Journal of Math Circles (JMC)

Biographical Sketch

James Taylor (jtaylor@mathcirclesnm.org) runs the Math Circles Collaborative of New Mexico and Math Teachers’ Circle of Santa Fe, in Santa Fe, New Mexico. He retired after 21 years at Santa Fe Preparatory School as computer science department head, computer and mathematics teacher, as well as director of technology. He has been working with math circles for students and teachers since an early 2006 tour of math circles in the San Francisco Bay Area and has had an interest in provocative and subversive mathematics education since the 1980s. Further, James helped run New Mexico’s first Julia Robinson Math Festival, and several since, as well as judging and running math wrangles.[1] James has taught courses in mathematical problem solving at both the middle and high school levels for 20 years and has mentored teachers in circle approaches in the upper elementary school grades. Since the late 1990s, he has also been involved in teaching computational science and computer modeling in the US and Mexico.

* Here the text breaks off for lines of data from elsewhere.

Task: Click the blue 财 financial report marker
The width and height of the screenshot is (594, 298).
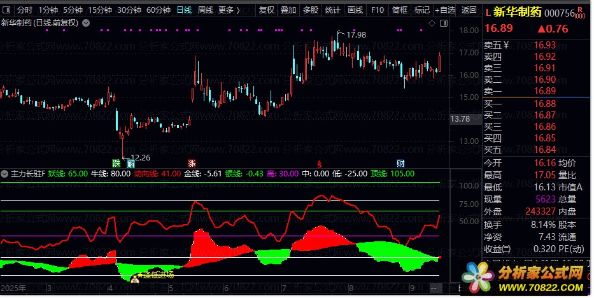Action: click(399, 163)
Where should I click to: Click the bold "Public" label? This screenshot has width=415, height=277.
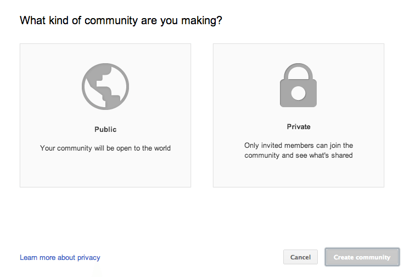tap(105, 129)
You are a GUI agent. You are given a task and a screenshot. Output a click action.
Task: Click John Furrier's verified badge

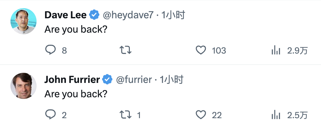coord(107,80)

Delara Sharma has been an educator for 23 years. She teaches fifth grade and has served as a Science Literacy Coach and Lead Teacher at Piñon Elementary School in Santa Fe, New Mexico. Delara also serves on the Santa Fe Public Schools Science and Math Advisory Committees. Delara is a 2016 Presidential Award for Excellence in Math and Science Teaching (PAEMST) Awardee. She achieved her National Board Certification in 2011. Delara was introduced to a Math Teachers’ Circle run in Santa Fe, New Mexico by article co-author James Taylor in 2017. That summer, Delara participated in the Math Circles Collaborative Teacher Institute at Northern New Mexico College. In the fall of 2017, Delara began incorporating math circle activities in her fifth grade classroom under the mentorship of James Taylor. During that time, she was introduced to James Tanton’s Exploding Dots and the Global Math Project.

Simultaneously, she began working with Math Amigos to facilitate math professional development for elementary teachers in Santa Fe and facilitated at the Northern New Mexico Math Teachers’ Circle Workshop in the summer of 2018.

Shannon Rogers is currently a Project Manager at Art of Problem Solving (AoPS). Shannon has led and participated in math circles for nearly a decade, including the Los Angeles Math Circle, San Diego Math Circle, and San Diego Math Teachers’ Circle. After graduating from UCLA with a degree in mathematics in 2010, Shannon joined Art of Problem Solving to create educational materials and opportunities for students in grades 2-12 to become creative, successful problem solvers. She is a co-author of Beast Academy, Art of Problem Solving’s series for elementary students, and has executed a variety of other curriculum-development and operational roles within the company.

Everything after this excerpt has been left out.